Olá pessoal!

Não é um pouco de exagero dizer que a lógica 'clássica' hoje só tem sentido 
histórico?

Se olharmos para o conceito da 'sempre primeira metalinguagem' do discurso, não 
vejo como escapar dos resultados 'clássicos'. Os sistemas 'não clássicos' me 
parecem ter sentido apenas na linguagem objeto. Tento me explicar:

- Alguém consegue apresentar um sistema paraconsistente sem um discurso 
consistente que o apresente?
- Ou ainda: posso inclusive, em meu sistema polivalente, possuir Pi como valor 
fuzzy de minha fórmula A, mas não se pode 'possuir fuzzyadamente' o Pi como 
valor de A; na metalinguagem, ou a fórmula A possui ou não possui Pi. Há aqui a 
opção de uma terceira possibilidade? Da mesma forma, há como essa fórmula A 
possuir e não possuir sob os mesmos aspectos o valor Pi? 
- Vejam como as saídas pelas 'fronteiras' caem nesse mesmo ponto: está ou não 
está na fronteira? Está ou não está nas 'regiões de sombra'? Me parece que a 
questão metalinguistica final é sempre Bivalente e Consistente!
- Pode-se dizer que tais questões só tem sentido se eu já pressupor que minha 
metalinguagem ¥ é 'clássica', no entanto, a questão volta automaticamente: há 
agora, ainda, uma primeira metalinguagem € com a qual nós estamos falando sobre 
¥, sendo assim, alguém consegue falar de maneira 'não clássica' sobre ¥? Ela é 
ou não é a linguagem sobre a qual estou falando através de €? Ela possui ou não 
possui as características que pretendo afirmar ou negar através de €? De que 
maneira € relaciona as operações e 'entidades' de ¥ de maneira inconsistente ou 
polivante?

O que acham? 

Obs1: não são perguntas retóricas, eu realmente gostaria de saber!

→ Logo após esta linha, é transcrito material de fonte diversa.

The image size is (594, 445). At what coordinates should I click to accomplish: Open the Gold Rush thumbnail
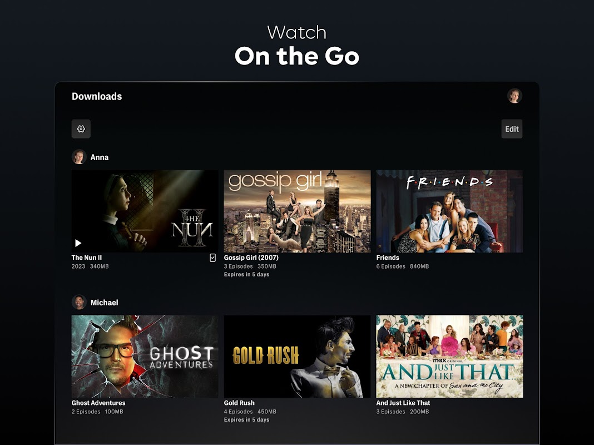click(x=297, y=357)
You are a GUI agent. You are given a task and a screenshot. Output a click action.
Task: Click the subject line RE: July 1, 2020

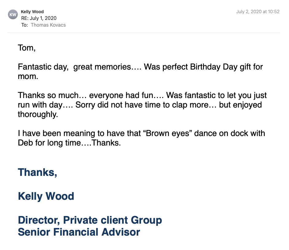39,18
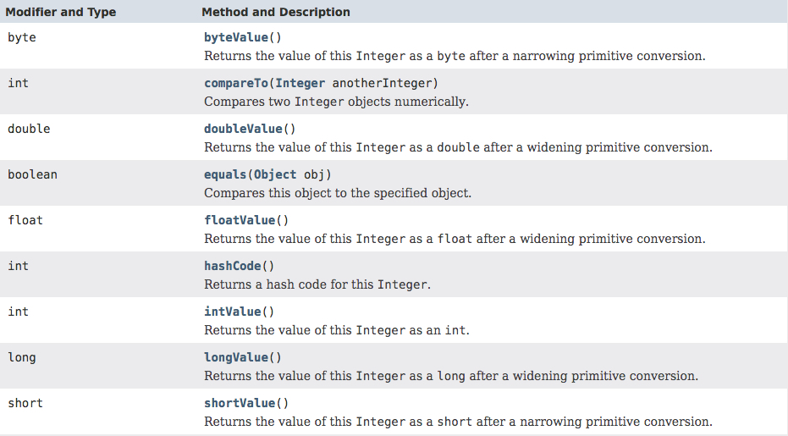
Task: Click the hashCode method link
Action: 233,266
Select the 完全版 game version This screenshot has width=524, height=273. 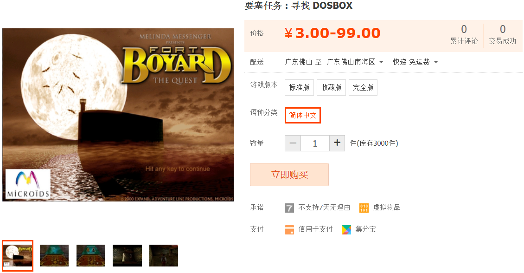click(x=363, y=88)
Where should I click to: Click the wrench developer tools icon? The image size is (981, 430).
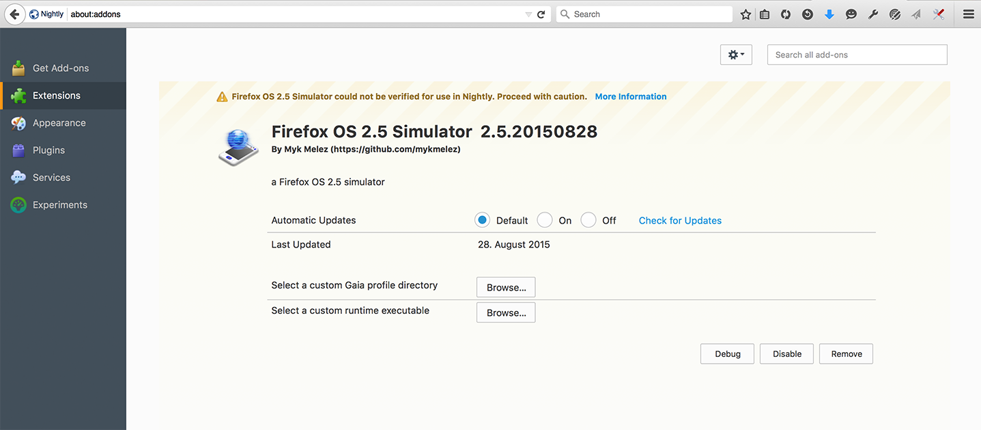(873, 14)
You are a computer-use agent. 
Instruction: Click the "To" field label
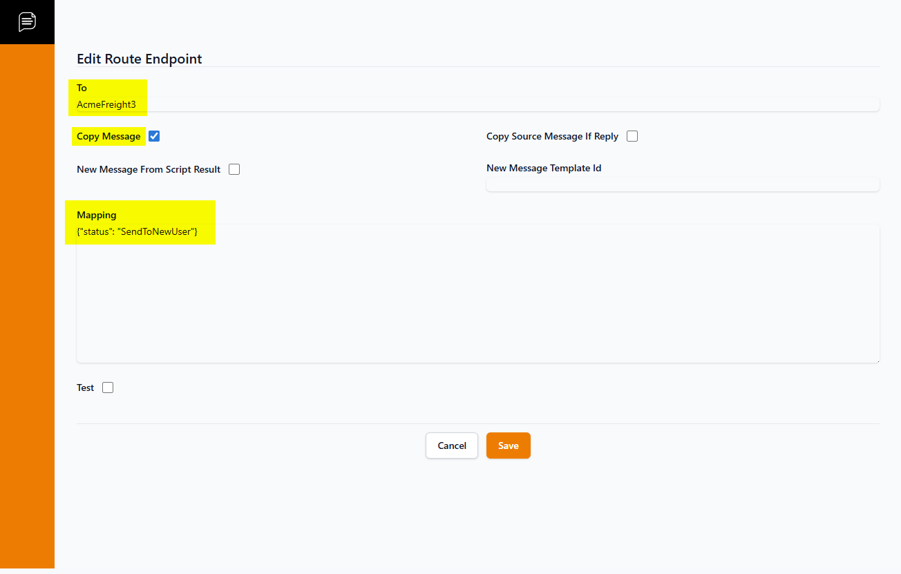click(82, 88)
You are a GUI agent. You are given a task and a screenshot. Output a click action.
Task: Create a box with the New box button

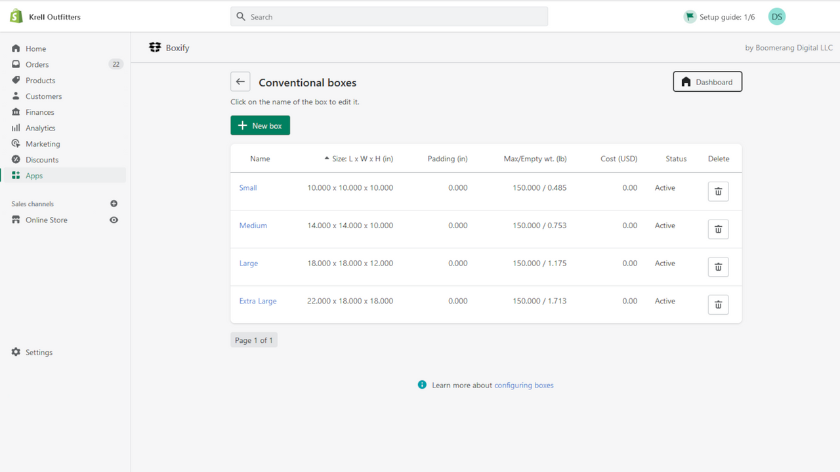[260, 125]
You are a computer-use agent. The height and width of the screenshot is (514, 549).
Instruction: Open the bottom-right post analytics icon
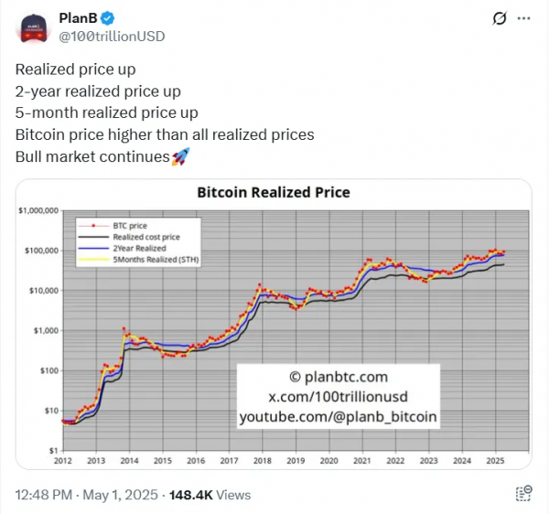pos(523,493)

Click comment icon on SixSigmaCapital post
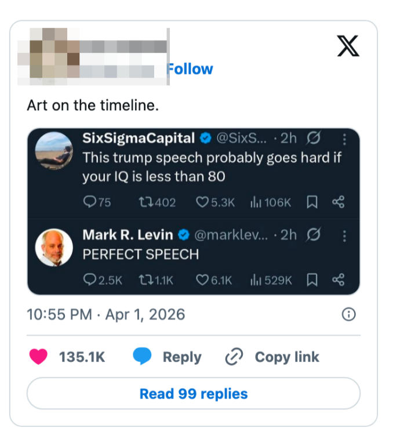[x=90, y=202]
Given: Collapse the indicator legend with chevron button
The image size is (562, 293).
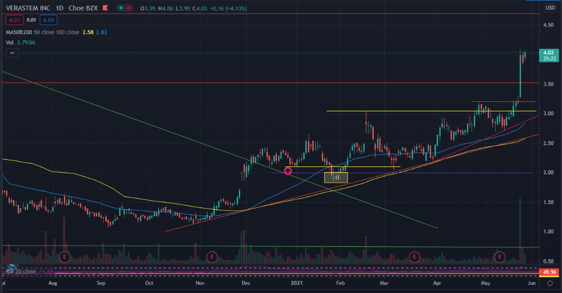Looking at the screenshot, I should 12,53.
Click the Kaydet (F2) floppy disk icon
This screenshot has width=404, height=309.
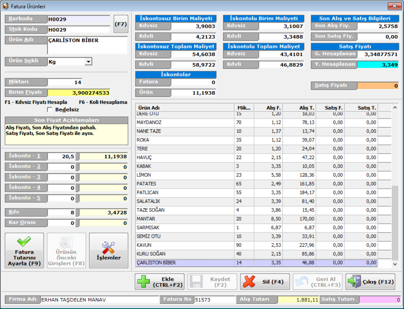click(196, 282)
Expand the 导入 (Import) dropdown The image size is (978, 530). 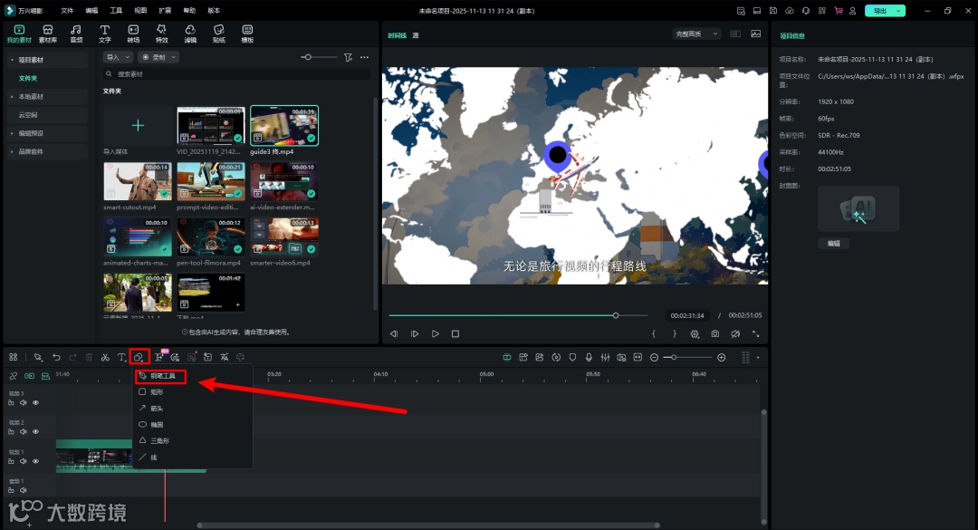[116, 57]
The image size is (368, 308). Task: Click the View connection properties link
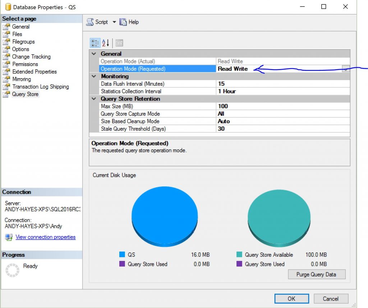(45, 237)
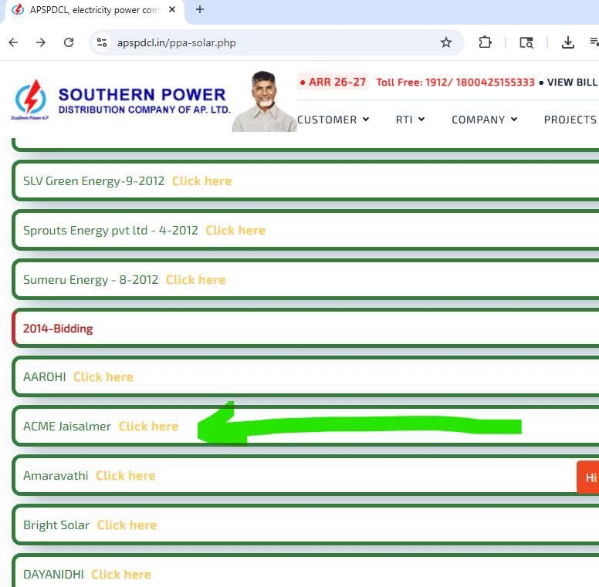The height and width of the screenshot is (587, 599).
Task: Bookmark this page with the star icon
Action: pyautogui.click(x=446, y=42)
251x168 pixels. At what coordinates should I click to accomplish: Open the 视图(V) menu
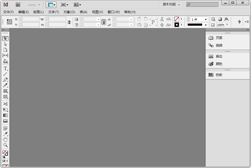click(97, 12)
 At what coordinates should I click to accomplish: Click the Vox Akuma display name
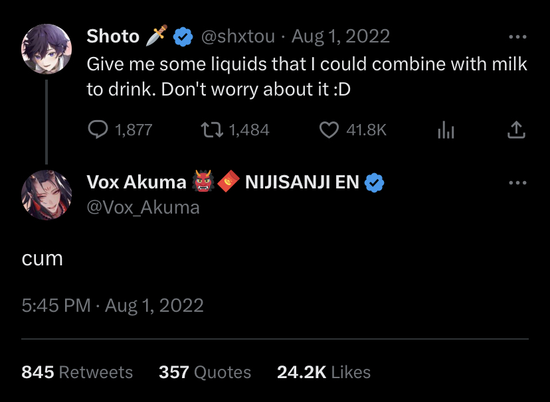(x=136, y=182)
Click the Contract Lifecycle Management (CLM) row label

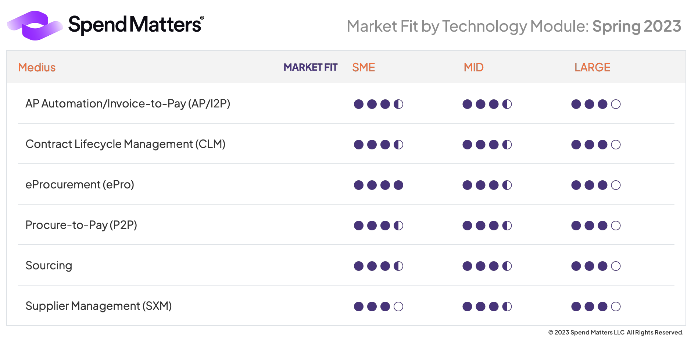[x=125, y=144]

Obs2: Sem falar que, como ja foi aqui dito por outros, o que é ou não lógica 
'clássica' é uma confusão muitas vezes conveniente para se sair 'defendendo' 
uma ou outra. Algo que só se agrava se a questão é apresentar nas universidades 
a lógica 'clássica' como mero detalhe histórico (a geometria euclidiana é 
apenas detalhe histórico?)

Obs3: Isso já gerou discussões acaloradas, mas creio que seria imensamente 
prejudicial se o dito abaixo se firmasse de vez - pois me parece ser essa a 
tendência -:
"Futebol, Religião, Matemática e Lógica não se discute, pois cada um tem o seu!"